Email: [email protected]
Academic web page: http://individual.utoronto.ca/yasnitsky/
Amazon web page: https://www.amazon.com/author/anton.yasnitsky
Abstract
This presentation starts with the brief overview of the state of the art in global "Vygotskiana".
Specifically, I discuss the beginning of the decline of Vygotsky in the last years (as it follows from a
longitudinal study of Vygotsky's work citation rate on Google Scholar). This phenomenon is interpreted
as the indication of the deep crisis of contemporary Vygotskiana, and the development of the Marxist
origin of Vygotsky's work is proposed here as one of the few possible resolutions of this crisis. Further, I
discuss the interrelations between Vygotsky's axiomatic basis of the Science of Superman, Marxist
philosophy, and the project of creating "new psychology" as theoretical, experimental and applied
research. In order to understand the nature of Vygotskian Marxist psychology, we rise to the concrete:
the historical case of Vygotsky-Luria "cultural-historical" study in the Central Asia in 1931-1932. The
analysis of this study leads us to clear conclusion about vulgar Marxist nature of Vygotsky-Luria
"cultural-historical" project. Finally, possible pathways of this line of research further developments in
the context of the 21 century are discussed at the end of this presentation.

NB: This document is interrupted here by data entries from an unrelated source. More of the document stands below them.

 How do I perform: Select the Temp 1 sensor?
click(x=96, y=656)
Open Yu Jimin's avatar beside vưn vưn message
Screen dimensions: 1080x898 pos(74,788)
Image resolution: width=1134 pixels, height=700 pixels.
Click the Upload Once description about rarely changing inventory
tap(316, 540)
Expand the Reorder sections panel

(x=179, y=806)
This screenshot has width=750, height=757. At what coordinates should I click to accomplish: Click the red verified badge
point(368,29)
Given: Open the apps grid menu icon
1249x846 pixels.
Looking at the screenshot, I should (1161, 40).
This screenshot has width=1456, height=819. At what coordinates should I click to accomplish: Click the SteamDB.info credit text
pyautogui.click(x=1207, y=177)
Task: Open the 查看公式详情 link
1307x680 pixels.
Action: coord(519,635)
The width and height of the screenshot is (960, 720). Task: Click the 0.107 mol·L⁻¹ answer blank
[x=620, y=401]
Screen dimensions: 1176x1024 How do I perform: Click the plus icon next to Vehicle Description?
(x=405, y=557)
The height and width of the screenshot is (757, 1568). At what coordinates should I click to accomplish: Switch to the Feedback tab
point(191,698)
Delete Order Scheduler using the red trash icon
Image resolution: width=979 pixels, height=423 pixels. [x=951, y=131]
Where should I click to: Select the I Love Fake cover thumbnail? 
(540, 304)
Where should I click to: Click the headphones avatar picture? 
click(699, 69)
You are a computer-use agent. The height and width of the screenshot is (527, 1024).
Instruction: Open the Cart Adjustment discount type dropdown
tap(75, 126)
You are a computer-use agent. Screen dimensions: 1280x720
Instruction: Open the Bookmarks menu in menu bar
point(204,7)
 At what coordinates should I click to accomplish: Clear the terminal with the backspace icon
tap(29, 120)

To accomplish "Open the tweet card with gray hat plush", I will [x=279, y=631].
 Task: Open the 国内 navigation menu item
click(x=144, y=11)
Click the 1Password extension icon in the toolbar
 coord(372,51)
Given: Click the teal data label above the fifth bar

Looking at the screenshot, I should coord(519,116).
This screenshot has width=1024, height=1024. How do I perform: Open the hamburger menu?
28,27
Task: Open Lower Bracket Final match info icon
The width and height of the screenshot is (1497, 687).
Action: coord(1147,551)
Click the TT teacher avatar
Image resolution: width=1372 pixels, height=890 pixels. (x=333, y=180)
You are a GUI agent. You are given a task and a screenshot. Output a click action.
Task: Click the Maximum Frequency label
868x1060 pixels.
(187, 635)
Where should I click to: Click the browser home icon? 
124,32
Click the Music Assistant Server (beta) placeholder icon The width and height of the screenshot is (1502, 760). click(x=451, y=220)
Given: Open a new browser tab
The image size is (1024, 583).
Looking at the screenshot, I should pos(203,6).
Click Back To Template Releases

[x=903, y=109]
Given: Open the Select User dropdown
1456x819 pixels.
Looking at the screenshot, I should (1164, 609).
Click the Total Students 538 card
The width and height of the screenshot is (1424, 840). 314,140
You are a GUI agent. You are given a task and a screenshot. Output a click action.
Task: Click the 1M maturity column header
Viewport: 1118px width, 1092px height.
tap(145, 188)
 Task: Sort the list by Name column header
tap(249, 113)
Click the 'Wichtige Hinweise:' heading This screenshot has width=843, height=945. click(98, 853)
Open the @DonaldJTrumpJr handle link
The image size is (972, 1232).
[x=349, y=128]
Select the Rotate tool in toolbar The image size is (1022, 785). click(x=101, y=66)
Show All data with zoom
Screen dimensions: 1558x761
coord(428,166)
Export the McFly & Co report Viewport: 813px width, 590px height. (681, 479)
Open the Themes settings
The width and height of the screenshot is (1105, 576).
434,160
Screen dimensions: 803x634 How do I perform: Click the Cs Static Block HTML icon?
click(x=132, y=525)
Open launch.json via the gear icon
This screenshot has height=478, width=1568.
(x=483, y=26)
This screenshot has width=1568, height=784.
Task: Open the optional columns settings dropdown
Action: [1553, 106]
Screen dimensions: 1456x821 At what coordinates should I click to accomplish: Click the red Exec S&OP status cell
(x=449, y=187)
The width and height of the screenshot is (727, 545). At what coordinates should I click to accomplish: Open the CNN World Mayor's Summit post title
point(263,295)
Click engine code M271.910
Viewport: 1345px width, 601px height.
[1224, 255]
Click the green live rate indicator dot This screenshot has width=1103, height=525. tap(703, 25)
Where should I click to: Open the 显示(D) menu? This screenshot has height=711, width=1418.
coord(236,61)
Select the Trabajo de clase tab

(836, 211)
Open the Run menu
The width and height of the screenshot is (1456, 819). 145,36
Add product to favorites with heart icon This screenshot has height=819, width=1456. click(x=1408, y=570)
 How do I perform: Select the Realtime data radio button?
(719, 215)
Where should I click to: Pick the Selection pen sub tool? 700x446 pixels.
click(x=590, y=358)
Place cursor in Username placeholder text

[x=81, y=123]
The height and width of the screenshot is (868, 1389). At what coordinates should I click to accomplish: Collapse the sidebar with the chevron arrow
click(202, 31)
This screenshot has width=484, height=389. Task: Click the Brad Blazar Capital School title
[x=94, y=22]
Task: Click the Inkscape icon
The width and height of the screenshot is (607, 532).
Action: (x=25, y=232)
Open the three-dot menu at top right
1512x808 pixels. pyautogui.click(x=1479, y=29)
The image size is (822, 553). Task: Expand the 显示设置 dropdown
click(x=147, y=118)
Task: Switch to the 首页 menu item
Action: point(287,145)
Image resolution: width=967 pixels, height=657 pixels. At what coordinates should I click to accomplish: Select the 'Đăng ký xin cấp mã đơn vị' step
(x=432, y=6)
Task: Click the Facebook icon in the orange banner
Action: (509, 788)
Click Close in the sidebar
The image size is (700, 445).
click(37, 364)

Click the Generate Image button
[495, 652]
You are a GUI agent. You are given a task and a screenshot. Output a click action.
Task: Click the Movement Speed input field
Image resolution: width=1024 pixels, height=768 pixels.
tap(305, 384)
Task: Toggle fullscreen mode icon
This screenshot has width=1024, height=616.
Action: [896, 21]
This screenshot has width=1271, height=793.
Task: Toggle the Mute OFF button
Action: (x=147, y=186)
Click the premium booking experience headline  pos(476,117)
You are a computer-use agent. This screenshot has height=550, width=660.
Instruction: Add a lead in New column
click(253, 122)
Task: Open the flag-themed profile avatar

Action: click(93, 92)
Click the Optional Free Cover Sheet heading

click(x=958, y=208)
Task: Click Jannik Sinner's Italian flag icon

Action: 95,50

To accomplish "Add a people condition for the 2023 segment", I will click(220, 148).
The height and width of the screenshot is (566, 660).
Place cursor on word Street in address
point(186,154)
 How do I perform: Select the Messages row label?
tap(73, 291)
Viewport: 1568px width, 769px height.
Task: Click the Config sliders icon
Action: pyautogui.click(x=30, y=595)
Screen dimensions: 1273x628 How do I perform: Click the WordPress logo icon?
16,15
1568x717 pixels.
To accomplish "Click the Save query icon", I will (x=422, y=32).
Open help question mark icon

Keywords: Vygotsky, citation rate, crisis, Marxism, Trotsky, Superman, gestalt psychology, 21 century
1. Global Vygotskiana: The state of the art in 21 century
Vygotsky’s popularity is decreasing these days. This is the finding that has been demonstrated in an over
2.5 years’ and ongoing longitudinal study of Google Scholar citation rate of Vygotsky-Cole’s “Mind in
Society”—the most quoted book that ever came out under the name of Vygotsky). This phenomenon
that in parlance of stock exchange might be called a “Vygotsky bubble” demonstrates a deep crisis of the
global Vygotskiana and calls for creative solutions if only Vygotsky’s legacy is to survive in the context of
contemporary 21 century psychology. All raw data and related materials can be found online; see
https://psyanimajournal.livejournal.com/15934.html for the preliminary conclusions and the links. For
illustration purposes of the current state as of June 20, 2018 see Figures 1-3, below:
Figure 1. Vygotsky bubble as of June 20, 2018: column chart.
Figure 2. Vygotsky bubble as of June 20, 2018: line chart.
Figure 3. Deltas (differences) between numbers of citations for current year N.
2. Vygotsky’s Marxism
Among other options, consistent exploration of the possible implementation of Marxism in Vygotskian
psychology is a very promising way of overcoming the crisis in Vygotskiana. Yet, here are a few of
important considerations on Vygotsky’s Marxism:
A. Vygotsky was not a philosopher and never wrote a published a single properly philosophical
work, he was not read by the Marxist philosophers of his time.
B. Vygotsky’s attitude to Marxism was explicitly critical before 1919 [see Appendix A].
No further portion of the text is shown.